As Bari radio promised yesterday, it was a gorgeous day and the ship was buzzing with very happy ladies. The wind had turned to the North West and thus became a following wind which caused just a nice gentle breeze to blow over the decks. As this is a charter cruise, the ships daily life is dictated by the wishes of the charterer. Olivia charters approximately 5 Hal ships a year and have as a result a great experience with the Holland America operation. That makes the integration of our shipboard routines, into their program very easy. The biggest challenge this cruise is apart from the special entertainment that came on board, the items needed for the culinary demonstrations. Our show lounge was not designed to have a full kitchen setup on the stage and that means creative thinking with all the mobile cooking gadgets that we have on board. Luckily with induction cooking there is no need for open flames anymore which makes things a lot easier.

For our Guest Relations manager, this cruise is a little bit easier compared with others. Personally I find this the most difficult job on board. Meeting day in day out with guests who think they have to complain about something and quite often hold the GRM personally responsible. Sitting there, and then having to endure an un-reasonable tantrum with a polite demeanor is not easy.

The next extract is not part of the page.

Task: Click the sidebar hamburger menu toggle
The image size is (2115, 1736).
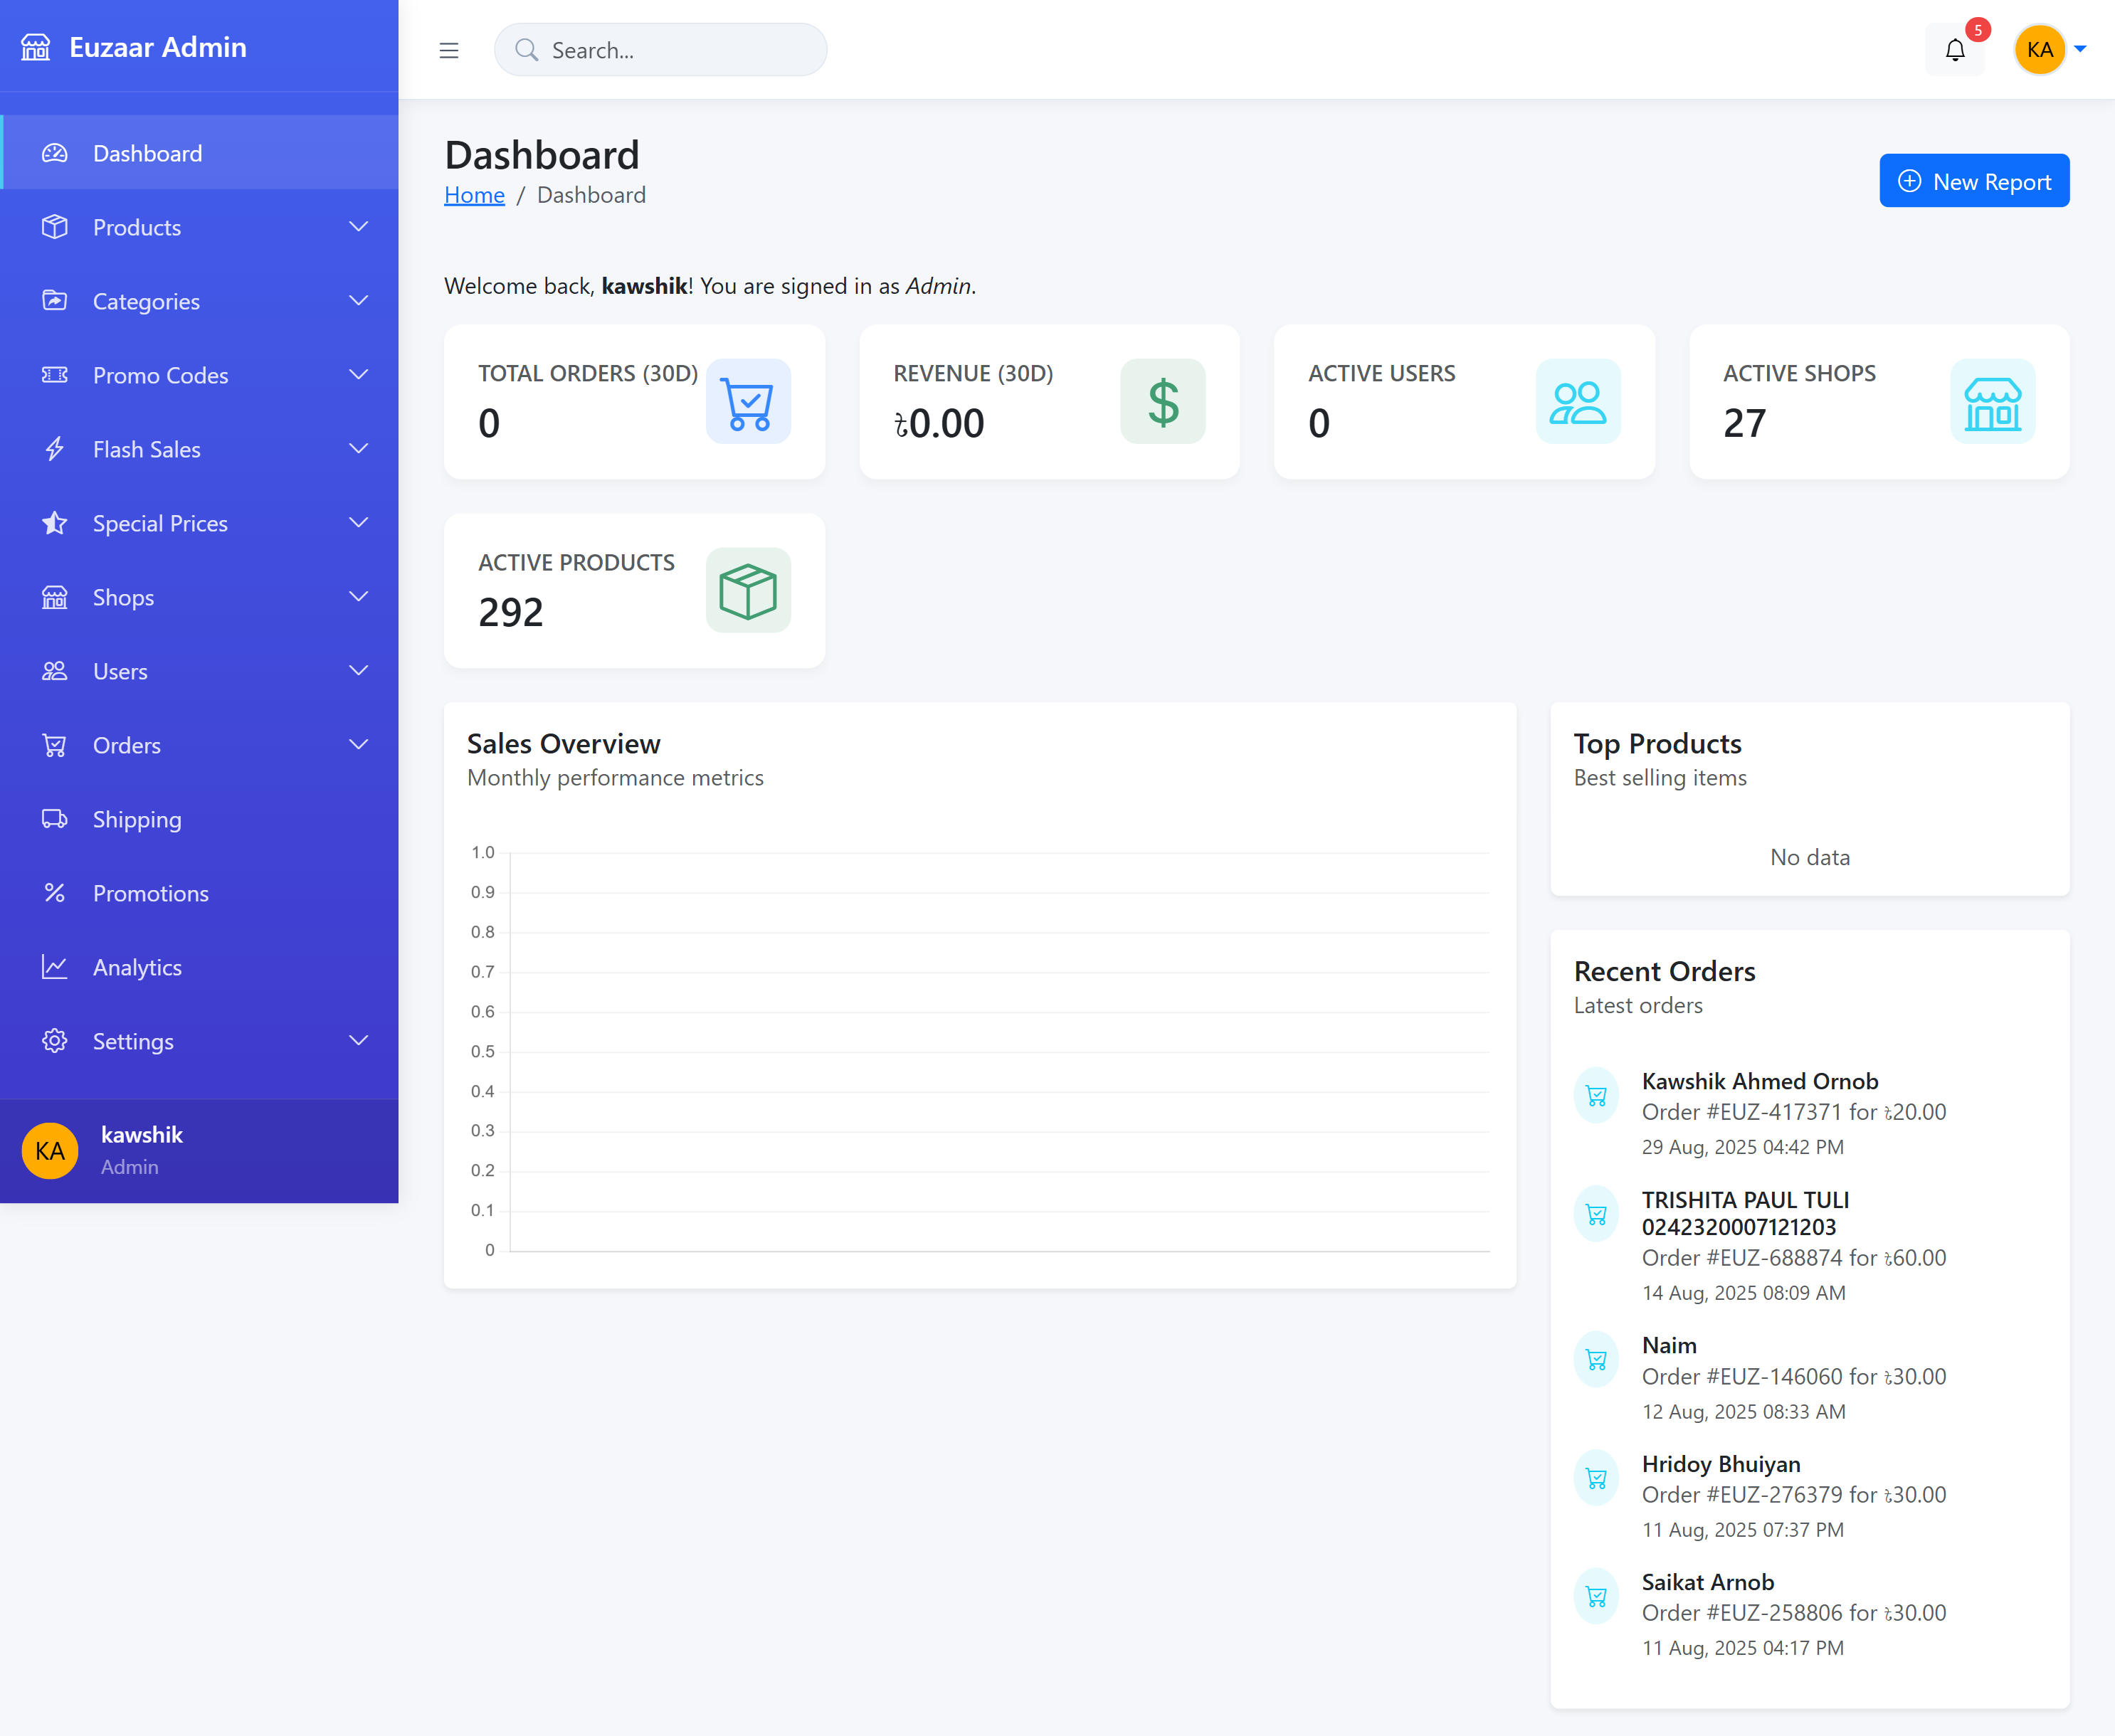Action: 449,49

Genuine issues are quickly resolved, it are the not so genuine ones that make it difficult. Always facing complaints, seldom getting a compliment. I do wonder how you can do a job like that day after day with a happy smile on the face. This cruise all cabin assignments and other issues pass through the charterer’s representatives first and only come to the shipside if we have to do something with it, or if we are able to assist. So for one cruise the GRM has a little bit less pressure to live under.

Last night was a very good evening for the GRM. I did my introduction speech and although each officer got a warm welcome from the audience, the applause rose to a great crescendo when the GRM stepped onto the stage. Her being a lady helped greatly ofcourse in being appreciated. Where there is normally a polite clapping of hands, now there was cheering and whistling.

Staying with the GRM duties, one of the major jobs is, the tracking lost luggage and calming down guests who can not understand why it takes so long to get it on board. With a ship it is not easy at all. A hotel does not move and if a flight is delayed the suitcase will still arrive at the hotel abeit a few hours later. For a ship that does not work. If a flight is delayed, the ship might have already departed, so the luggage has to be redirected to yet another port quite often in another country. Here in Europe things are even more complicated by the fact, whether a country is inside the Common Market or not. It is much more complicated, custom wise, to get a suitcase from Venice to Dubrovnik (300 miles) then a suit case from Venice to Athens (600 miles). This because of the fact that Croatia is (not yet) part of the European Common Market)

Every cruise there is luggage lost, most often because the labels have falling off, or because the guest made a tight connection at an airport but the luggage did not. With the ship moving from port to port, it is not always an option to send the luggage to the next port because of the chance that it might miss the ship if a flight gets delayed. Quite often the luggage is send two ports ahead to make certain that it will get on board the ship, by having it there before the ship arrives. One item that is extremely important for your luggage, is to have your name and final destination outside but also inside of your suitcase. Un-identified luggage is opened up at the airport and an address inside does greatly help to speed up the process of tracing the owner.